Can Syria Rebuild Its Devastated Health Infrastructure?

Your local hospital has been bombed and you're sitting in a makeshift waiting room when masked men burst in and drag your doctor away for questioning. This scenario may sound like something from a far-fetched film but this has been a nightmare reality for many Syrians.
|

Open Image Modal

A Syrian man being treated for shrapnel wounds. Photo by Agnes Varraine-Leca.

Your local hospital has been bombed and you're sitting in a makeshift waiting room when masked men burst in and drag your doctor away for questioning. This scenario may sound like something from a far-fetched film but this has been a nightmare reality for many Syrians.

Hospitals in Syria are regularly targeted and medical professionals caught helping the wounded are often branded as "traitors" by opposite sides.

"A colleague of mine in Homs was arrested after having written a death certificate for a man who was shot in the head by a sniper," says Dr Ayman Jundi, a Syrian medical consultant who now lives in the UK. "Sometimes doctors are pulled out in the middle of surgeries and tortured."

The deliberate targeting of medical facilities and staff has had a huge impact on Syria's healthcare infrastructure with around 60% of hospitals destroyed or seriously damaged since the conflict started and doctors and nurses fleeing Syria in droves. There are also major challenges in trying to get medical supplies into Syria, as UN Emergency Relief Coordinator Valerie Amos highlighted this week.

"Some estimate that there are as many as 2,000 armed opposition groups in Syria," she said in a speech to the UN Security Council in New York. "Clashes amongst these groups are increasingly common and key humanitarian access routes have been cut off by fierce fighting."

This has all brought the medical system to breaking point, with patients battling chronic illnesses including cancer, diabetes, and heart disease having nowhere to turn and diseases such as tuberculosis, leishmaniasis and measles being rife and even outbreaks of polio. Syria's once booming pharmaceutical industry (based in Aleppo) has also collapsed and diabetic patients are forced to buy insulin and hypoglycaemic medications from neighbouring countries at inflated prices.

Even societies with strong healthcare foundations would struggle with these challenges, so how Syria's current decimated system is coping can only be imagined. Thoughts of how it can be rebuilt are already in the thoughts of Syrian doctors some of whom remain realistic but positive.

"It could take up to ten years," says Dr Tawfik Chamaa, from the Union of Syrian Medical Relief Organisations. "But as soon as the war settles down, and security comes back then many of the Syrian doctors will return."

Experts estimate it will cost $300,000 (£187,000) per month just to cover the treatment of casualties and injuries but for the next 10 years there is no clear vision of who will handle these costs.

For now, aid agencies are supplying what Syria's health ministry used to: salaries, medical teams, vaccinations and equipment.

"We have prepared emergency medical supplies - including primary healthcare kits, surgical material, equipment for conducting caesarean section deliveries, and chemical weapon decontamination stock - to treat injured civilians," says Leigh Daynes, Executive Director of Doctors of the World UK. "The only obstacle in our way is the fighting, which must cease immediately so that we can reach and treat all those in need."

Prior to the conflict Syria was a relatively prosperous country with an extremely effective private and public medical system: maternal mortality, for instance, fell from 482 per 100,000 live births in 1970 to 52 in 2009.

A large part of Syria's medical system was therefore used to dealing with diseases associated with rich countries such as diabetes, high blood pressure, depression, cancer and other chronic conditions that are relatively expensive to treat.

This is making even more challenging to care for Syria's more than two million refugees.

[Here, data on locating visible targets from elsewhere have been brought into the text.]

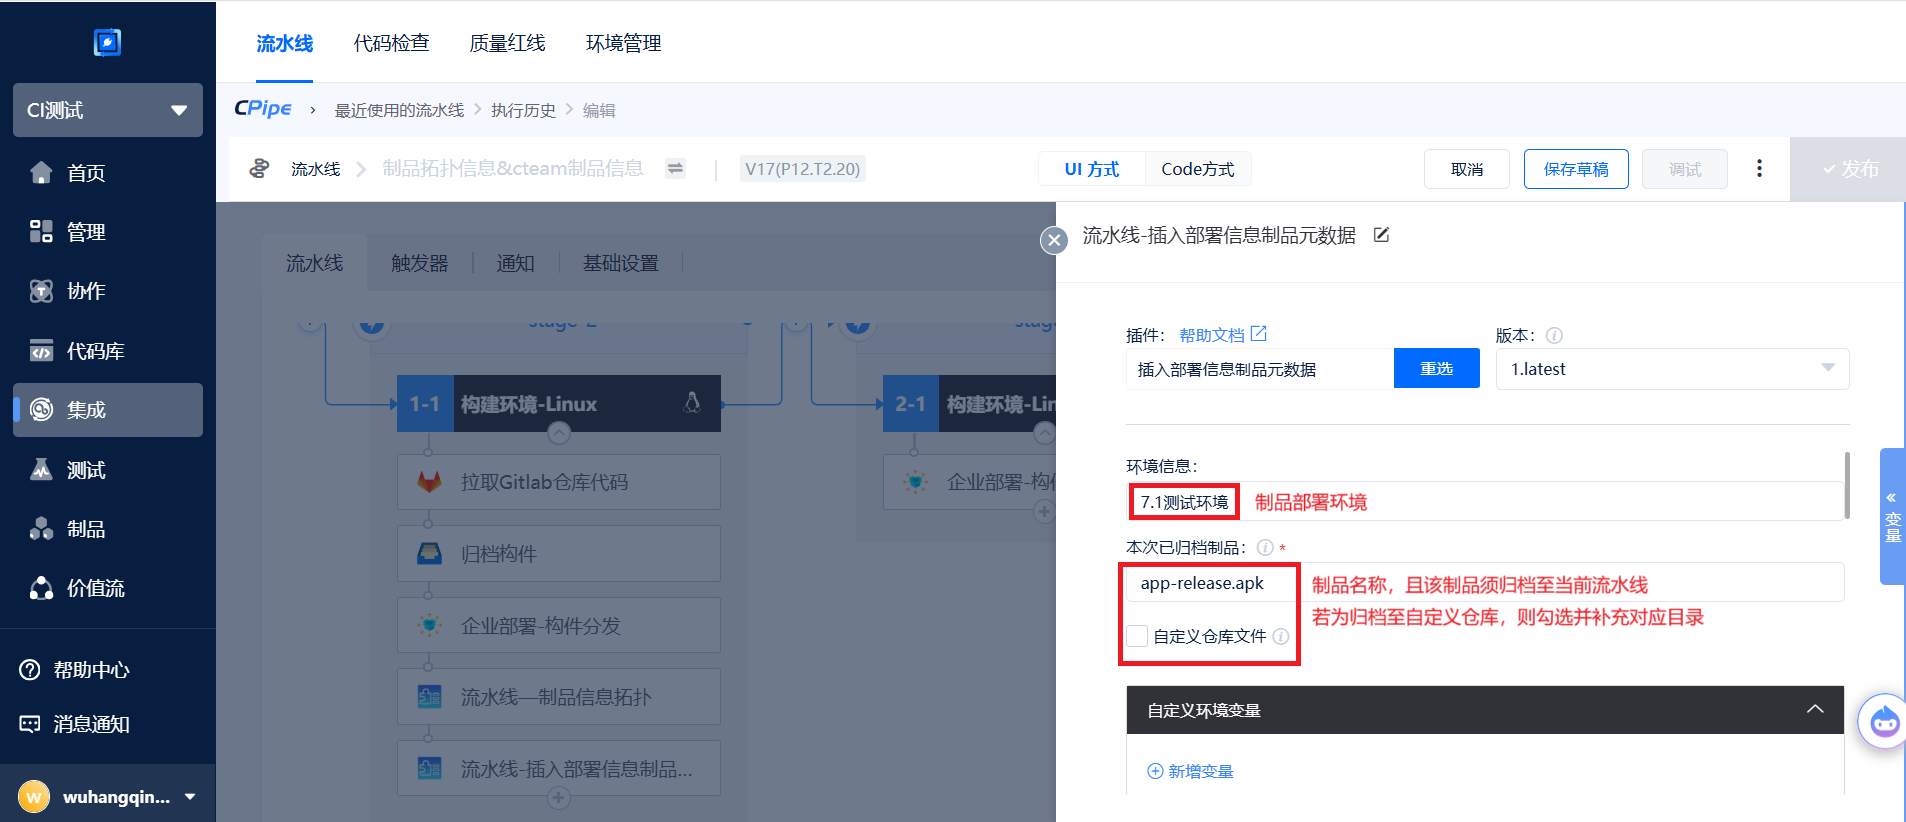Click the 保存草稿 button
This screenshot has width=1906, height=822.
pyautogui.click(x=1575, y=169)
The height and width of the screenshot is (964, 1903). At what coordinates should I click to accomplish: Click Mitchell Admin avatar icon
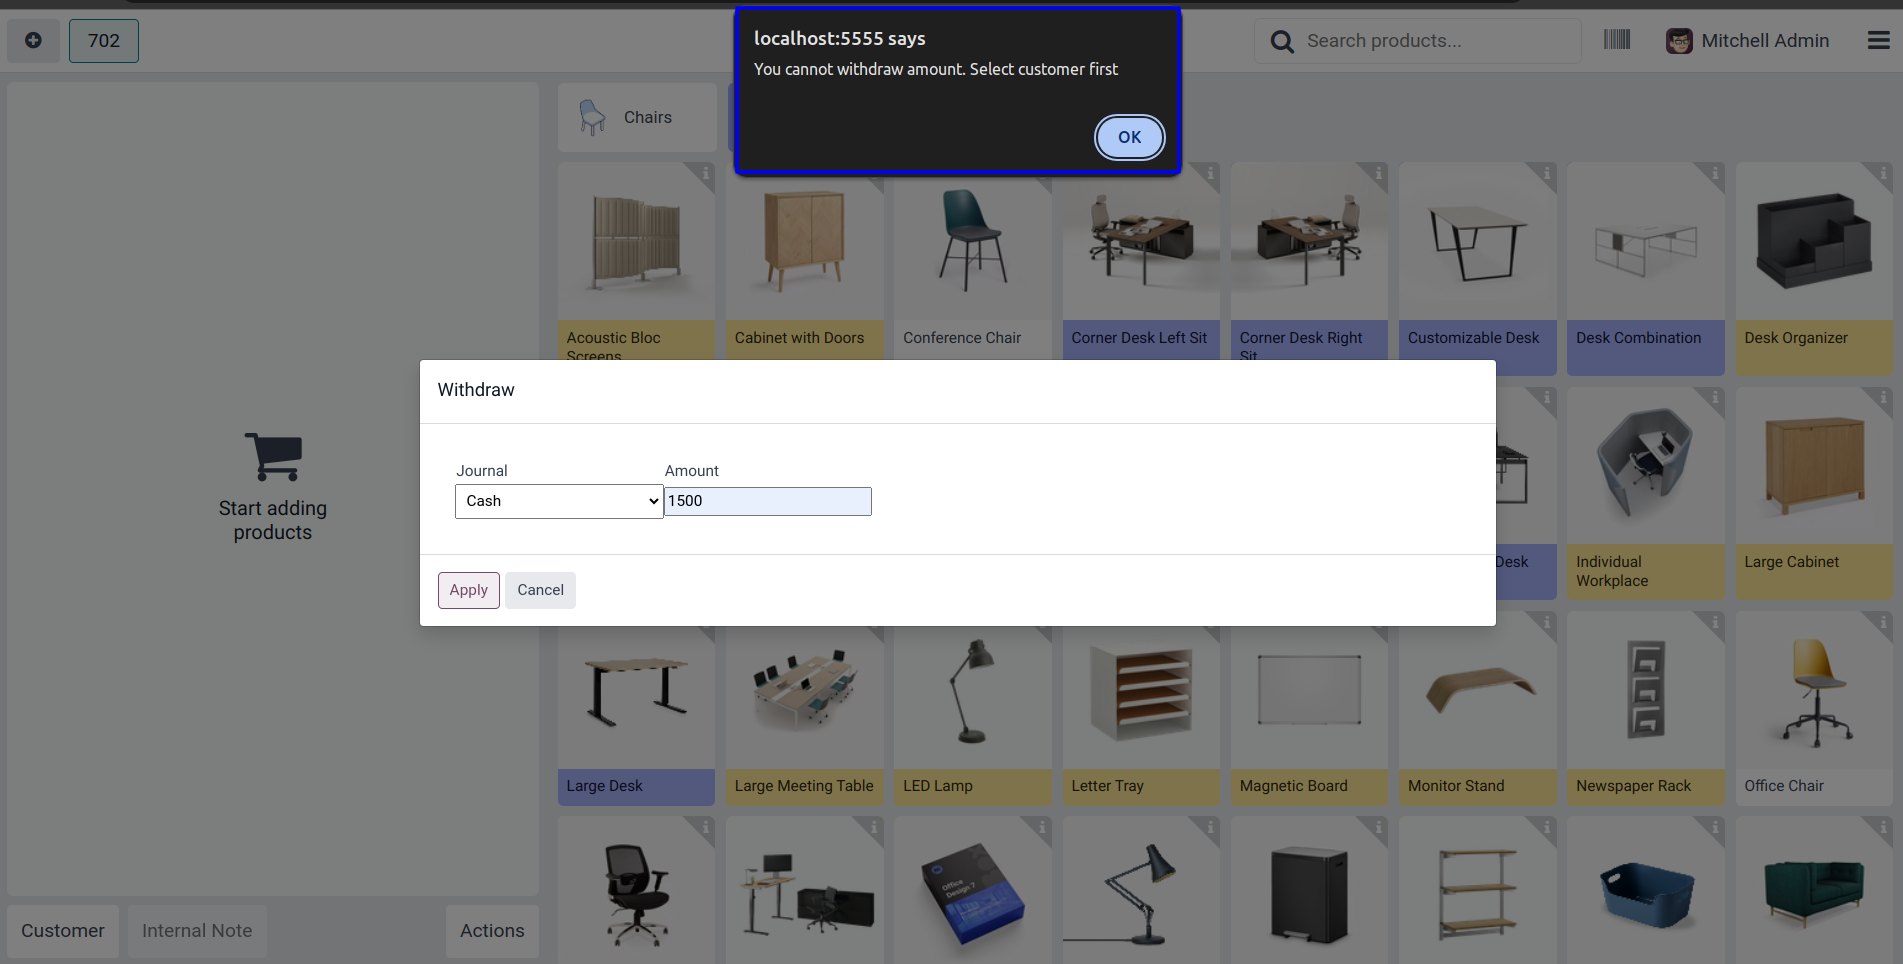pyautogui.click(x=1679, y=41)
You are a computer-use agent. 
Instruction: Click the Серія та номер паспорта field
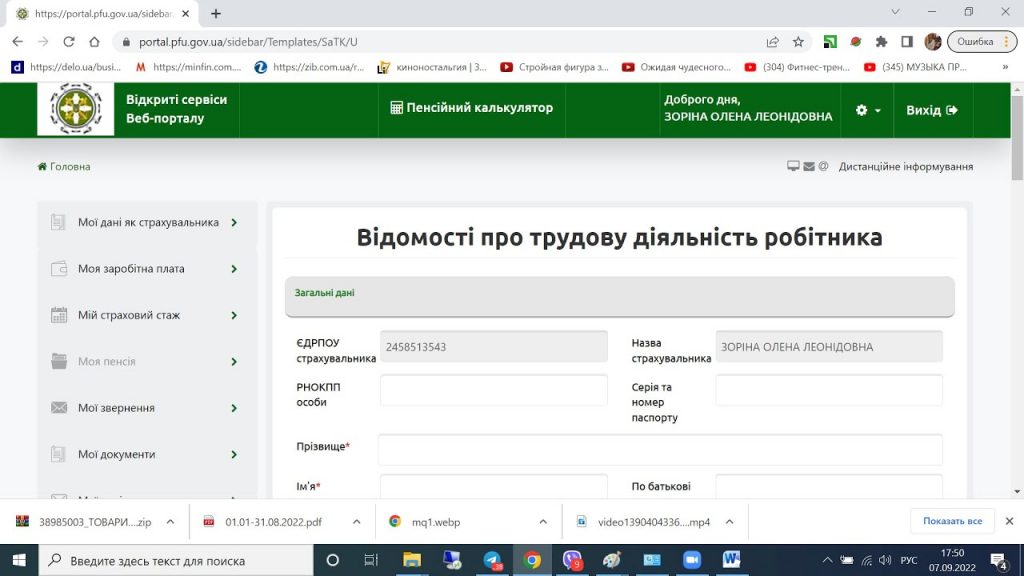[x=828, y=390]
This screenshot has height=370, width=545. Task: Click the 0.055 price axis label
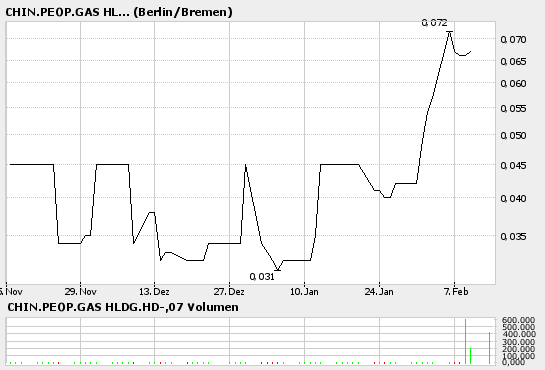tap(513, 109)
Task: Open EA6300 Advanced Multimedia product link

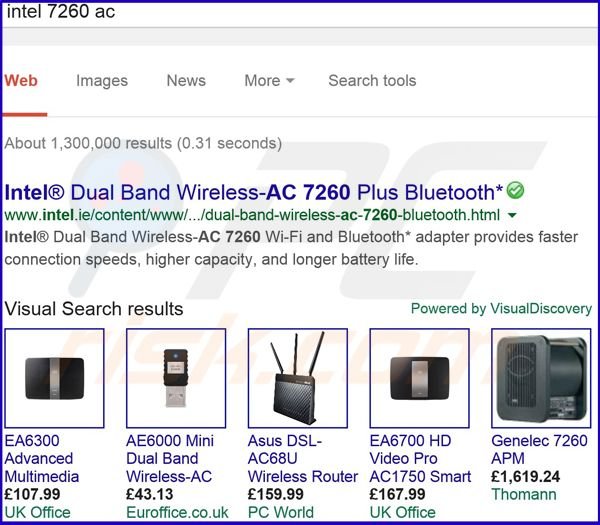Action: point(41,458)
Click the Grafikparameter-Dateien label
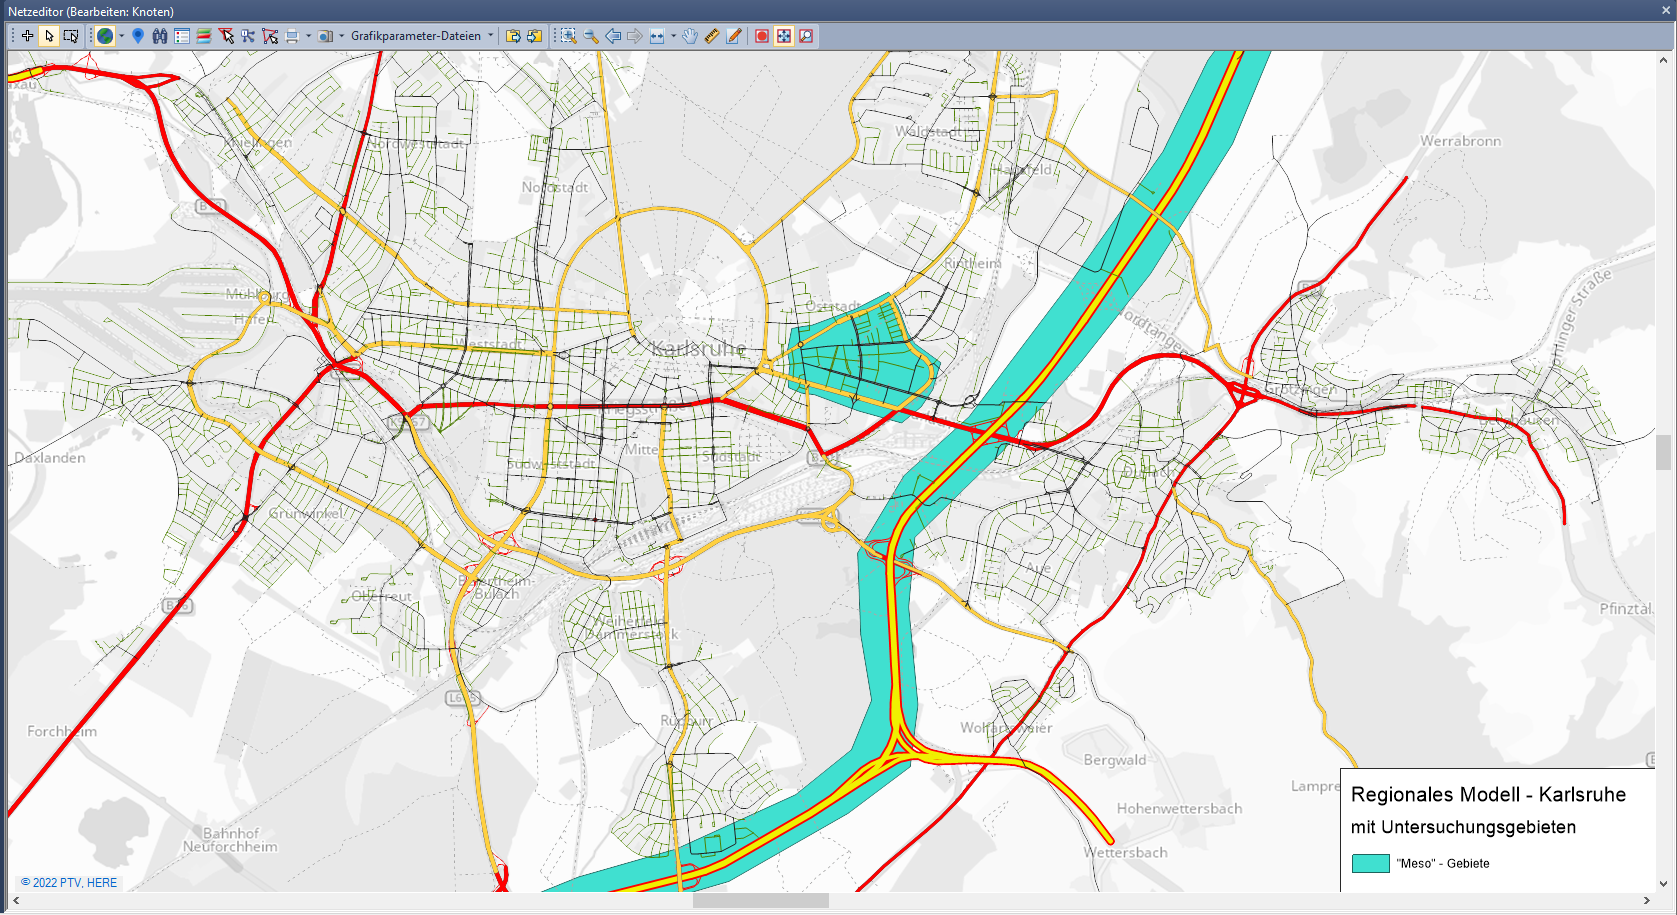 click(415, 36)
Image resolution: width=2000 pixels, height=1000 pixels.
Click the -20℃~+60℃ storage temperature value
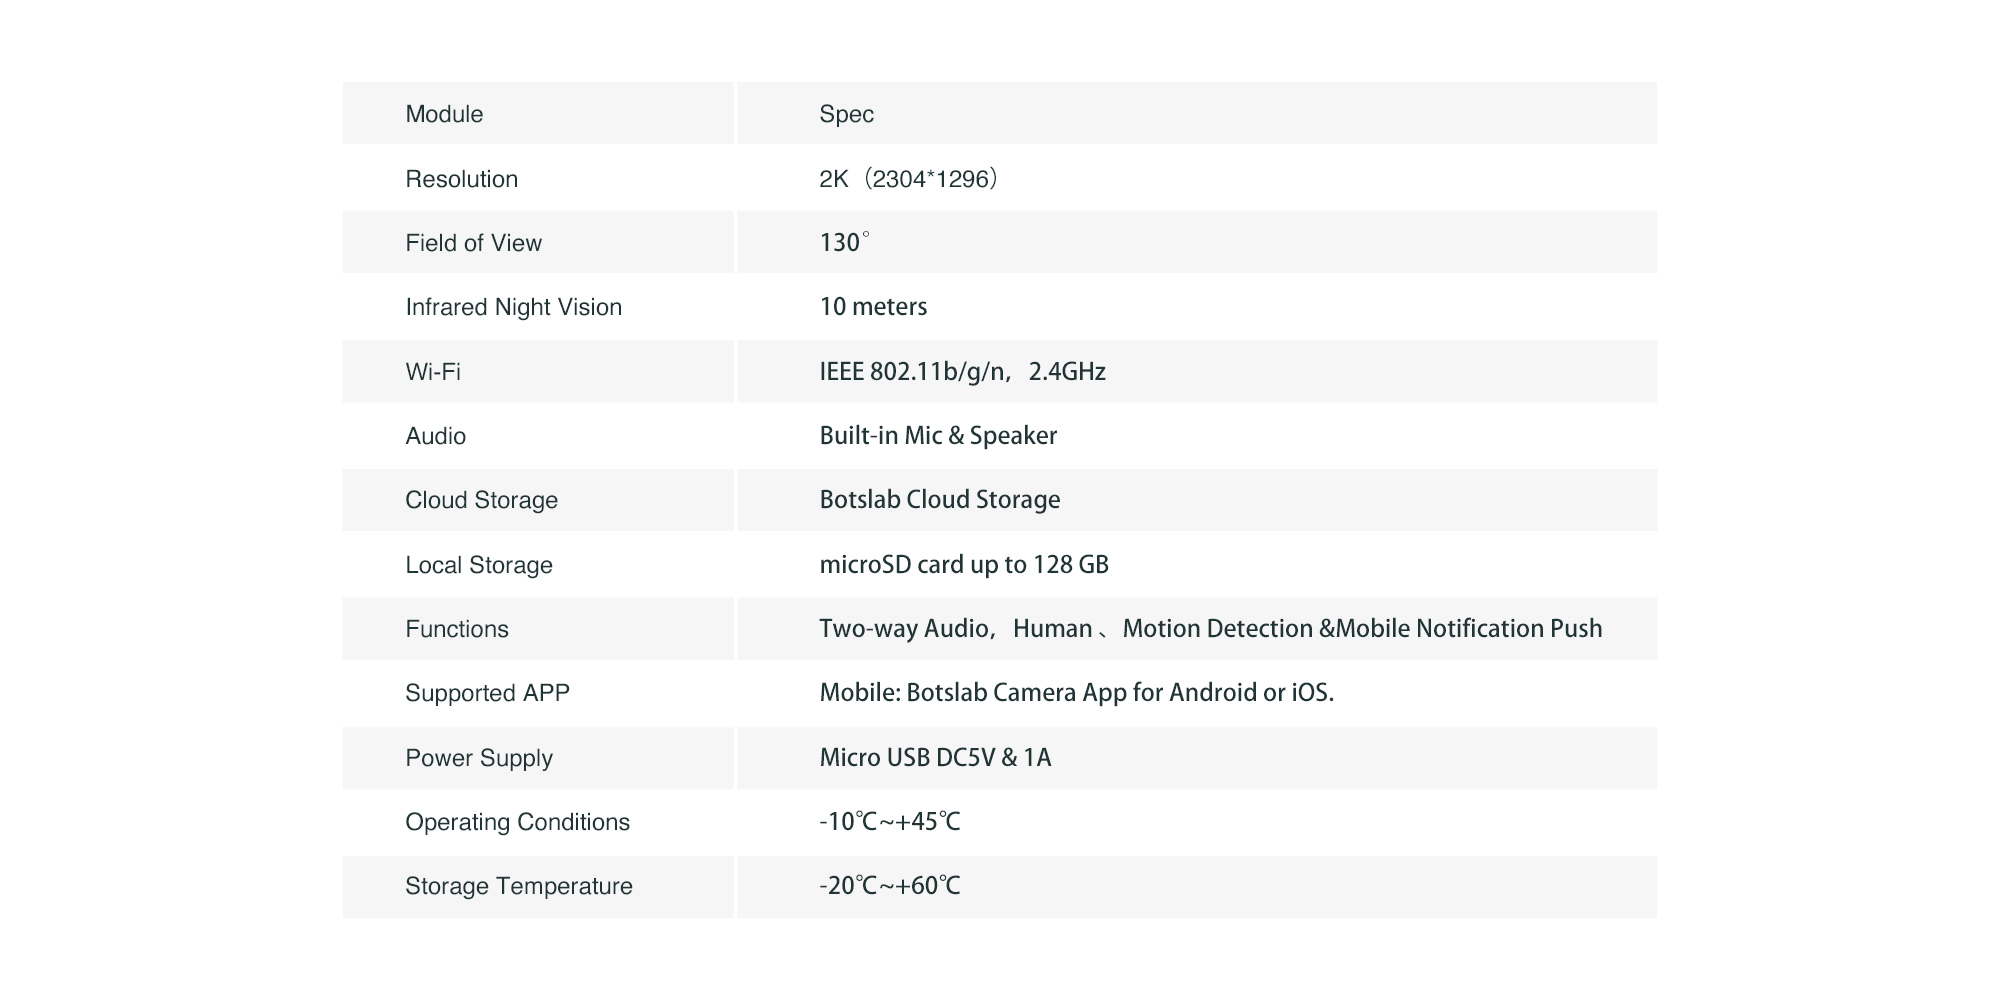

"Thousands of people with chronic conditions are stranded in the region's refugee camps," he says Ron Waldman, President of Doctors of the World USA, who recently visited refugee camps in several countries bordering Syria. "Unlike children with acute illnesses that can be treated relatively easily and inexpensively in the short term, these patients need on-going care with expensive medicines or procedures."

So, what's the solution?

Ultimately, and perhaps most obviously, the conflict must end before rebuilding can begin in earnest. Effective decisions, collaborations and planning among aid agencies and governments need to be made on how the sick and injured should be treated over the next years. More medical and financial support is also required assuring everybody can be properly treated and that the treatment is sustainable.

Yet any plans by external organisations to rebuild primary care centres and hospitals are still in the early stages and most realise it is going to be a long haul.

"The planning needs to start now," says Ron Waldman. "If it does not, the carnage that we are currently witnessing could, unfortunately, be only the tip of the iceberg - shorter life and high mortality could be prominent features of Syrian society for many years to come and may, in the long run, be as far-reaching and devastating as the war itself."